[To-do list]
**a.** Using the biography of Mark Arabo below, decide whether each statement agrees with it: (i) Voice of San Diego named Arabo its Voice for Refuge for 2014; (ii) Governor Gavin Newsom appointed Arabo to the California Workforce Development Board in November 2020; (iii) California voters elected Arabo as a delegate to the 2020 Democratic National Convention. Answer yes or no for each, and quote the words from the biography that decide it.
**b.** Carry on writing the biography of Mark Arabo below, starting right after its final sentence.

[Extract]
- Born: Mark Paul Arabo February 17, 1983 (age 43)
- Education: San Diego State University (B.S.)
- Website: markarabo.com

= Mark Arabo =

Assyrian American businessman

Mark Paul Arabo (born February 17, 1983) is a Chaldean Catholic businessman, San Diego community leader, and global humanitarian. He is a human rights activist for the Iraqi Christian diaspora and speaks to the national US media, advocating greater US engagement since the Islamic State has threatened the Christian community in Iraq. Arabo was chosen by Voice of San Diego as the Voice for Refuge for 2014 for his relentless work pressing the Obama administration to provide humanitarian aid to religious minorities in Iraq. In 2015, Voice of San Diego panelists recognized Arabo as an "emerging leader to watch" in the coming year. Arabo has been featured on all major news stations including CNN, Fox News, MSNBC, and The Wall Street Journal.

In November 2019, Mark Arabo was tapped by Governor Gavin Newsom to fill a vacancy within the California Workforce Development Board (CWDB). As a board member he is responsible for assisting the Governor in performing the duties and responsibilities required by the Federal Workforce Innovation and Opportunity Act of 2014. His appointment brings new business and workforce experience to the CWDB as Arabo has been involved extensively in employee workforce expansion in his hometown of San Diego, California.

Arabo was a member of the National Finance Committee for President Joe Biden. As one of the 800 volunteer fundraisers for President Joe Biden, he has been an early supporter of his campaign since April 2019. In July 2020, Arabo was formally appointed by the Joe Biden campaign as a delegate for the de facto presidential nominee at the 2020 Democratic National Convention. Arabo was tapped to represent the state of California at the national convention. Arabo is serving as an at-large delegate, meaning that the position came as a result of an unelected appointment by the Biden campaign for the entirety of California.

[Data lines]
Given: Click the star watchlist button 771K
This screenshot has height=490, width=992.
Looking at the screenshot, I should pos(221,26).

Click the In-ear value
* * *
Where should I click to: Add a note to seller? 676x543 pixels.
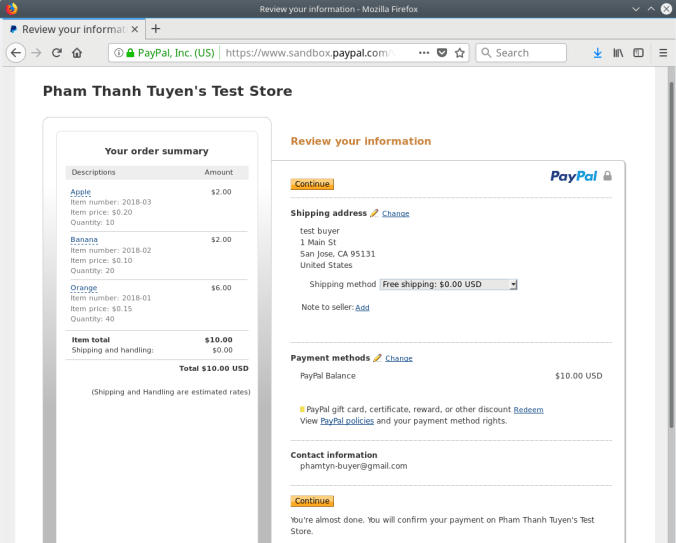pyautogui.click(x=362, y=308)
--
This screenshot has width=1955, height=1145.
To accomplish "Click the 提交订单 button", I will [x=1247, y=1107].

[Per-task outputs]
**a.**
(i) Yes: "Arabo was chosen by Voice of San Diego as the Voice for Refuge for 2014"
(ii) No: "In November 2019, Mark Arabo was tapped by Governor Gavin Newsom to fill a vacancy within the California Workforce Development Board (CWDB)."
(iii) No: "the position came as a result of an unelected appointment by the Biden campaign for the entirety of California"

**b.**
In August 2023, Arabo was appointed to the board of directors for the 22nd District Agricultural Association by Governor Gavin Newsom. The board of directors is most notable for overseeing the Del Mar Fairgrounds and hosts over 330 events including the San Diego County Fair. This is Arabo's second appointment to a state board by after serving the last four years in the California Workforce Development Board.

In March 2024, Arabo was once again appointed by Governor Newsom to a third state board position. The announcement, via press release from the office of Governor Newsom appoints Arabo to the State Racetrack Leasing Commission.The Commission is responsible for operating the Del Mar Racetrack. Arabo stated that his new role, "creates a unique opportunity to implement comprehensive improvements to the 22nd District Agricultural Association’s property."

Arabos serves as a 2024 Delegate at-large for Vice President Kamala Harris at the Democratic National Convention. After her announcement as the Democratic nominee for United States President, Arabo commented saying, "Vice President Harris is the right person at the right time for the right job.”

==Early life and education==
Arabo was born into an Iraqi Christian family of the Chaldean Catholic Church. The Arabo family immigrated from Iraq to the United States. Their first business venture was a Wrigley's Supermarket in San Diego. This was Mark Arabo's first experience with the retail grocery business. Eventually, the Arabo family managed a chain of supermarkets throughout San Diego. He attended Valhalla High School before graduating from San Diego State University where he earned his Bachelor of Science degree in Integrated Marketing Communications.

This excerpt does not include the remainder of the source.